New strain of Covid-19 tripled infections despite UK lockdown, report says

The new, more contagious strain of Covid-19 that first emerged in the southeast of England was already spreading rapidly even during the nation’s second lockdown in November, according to a report published Thursday by scientists at Imperial College London.

A report by scientists at Imperial College London released on December 31 estimated that the new coronavirus strain tripled its number of infections in England during the November lockdown while the number of new cases caused by the previous variant decreased by a third.

The new strain registered a higher reproduction (R) rate – which determines how contagious a disease is based on the number of people infected by each infected person – of 0.7 versus 0.4 for the previous strain, even with the “high levels of social distancing” during the pre-Christmas lockdown.

An R rate must be less than 1 for the number of new cases to start falling. The British government’s latest estimate of the R rate for the UK as a whole, published on December 23, was between 1.1 and 1.3.

The emergence of the new Covid-19 strain prompted more than 50 countries to impose travel restrictions on the UK in late December, many of which were subsequently lifted. France reported its first case of the new variant on its soil on December 25.

“There is a huge difference in how easily the variant virus spreads,” Axel Gandy, a statistician at Imperial College London and a co-author of the report, told the BBC. “This is the most serious change in the virus since the epidemic began,” he said.

The Imperial College research also found the new strain was initially spreading most rapidly among people under 20 years of age but it then started spreading to other age groups.

“The early data was collected during the time of the November lockdown where schools were open and the activities of the adult population were more restricted,” Gandy said. “We are seeing now that the new virus has increased infectiousness across all age groups,” he continued.

The government reimposed lockdown measures on areas covering 78 percent of the English population on Wednesday while regional authorities in Scotland, Wales and Northern Ireland have also brought back confinement measures.

Intensive care units in London and the surrounding southeast region exceeded their capacity on December 29, with occupancy reaching 114 and 113 percent respectively, according to NHS data leaked to specialist publication the Health Services Journal. In response, the government activated one of its Nightingale Hospitals – designed to deal exclusively with Covid-19 patients, thereby taking the pressure off overburdened hospitals – in London on December 31.

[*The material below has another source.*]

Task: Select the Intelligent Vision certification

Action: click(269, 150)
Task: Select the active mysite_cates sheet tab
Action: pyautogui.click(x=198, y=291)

The Imperial College report suggested that keeping schools closed after the Christmas holidays will help contain the virus’s spread: “A particular concern is whether it will be possible to maintain control over transmission while allowing schools to reopen in January.” The government has extended the Christmas holidays until January 11, when secondary schools in England are scheduled to resume classroom attendance. Pupils will return to English primary schools on January 4, except in the most severe virus hotspots including London.

It is “inevitable” that schools will have to stay closed to stop the new Covid-19 variant running out of control, Deepti Gurdasani, a clinical epidemiologist and a senior lecturer at Queen Mary, University of London, told the Financial Times.

The number of deaths from Covid-19 reached 981 on Wednesday, the highest daily toll since the coronavirus first surged in the spring. Overall, the UK has seen more than 2.5 million confirmed coronavirus cases, while its death toll stands at more than 74,000, the second-highest in Europe after that of Italy and the sixth highest in the world.

The government will have to accelerate the rollout of vaccines if it wishes to contain the new Covid-19 strain, its scientific advisory committee suggested on December 22, warning that “current rates of vaccination are unlikely to significantly change the epidemiology” of the virus.

The UK was the first Western country to approve both the Pfizer-BioNTech and Oxford-AstraZeneca jabs for emergency use. Authorities have so far distributed one million vaccines, Health Secretary Matt Hancock wrote in a tweet. More than 940,000 people have had the first jab, the BBC reported.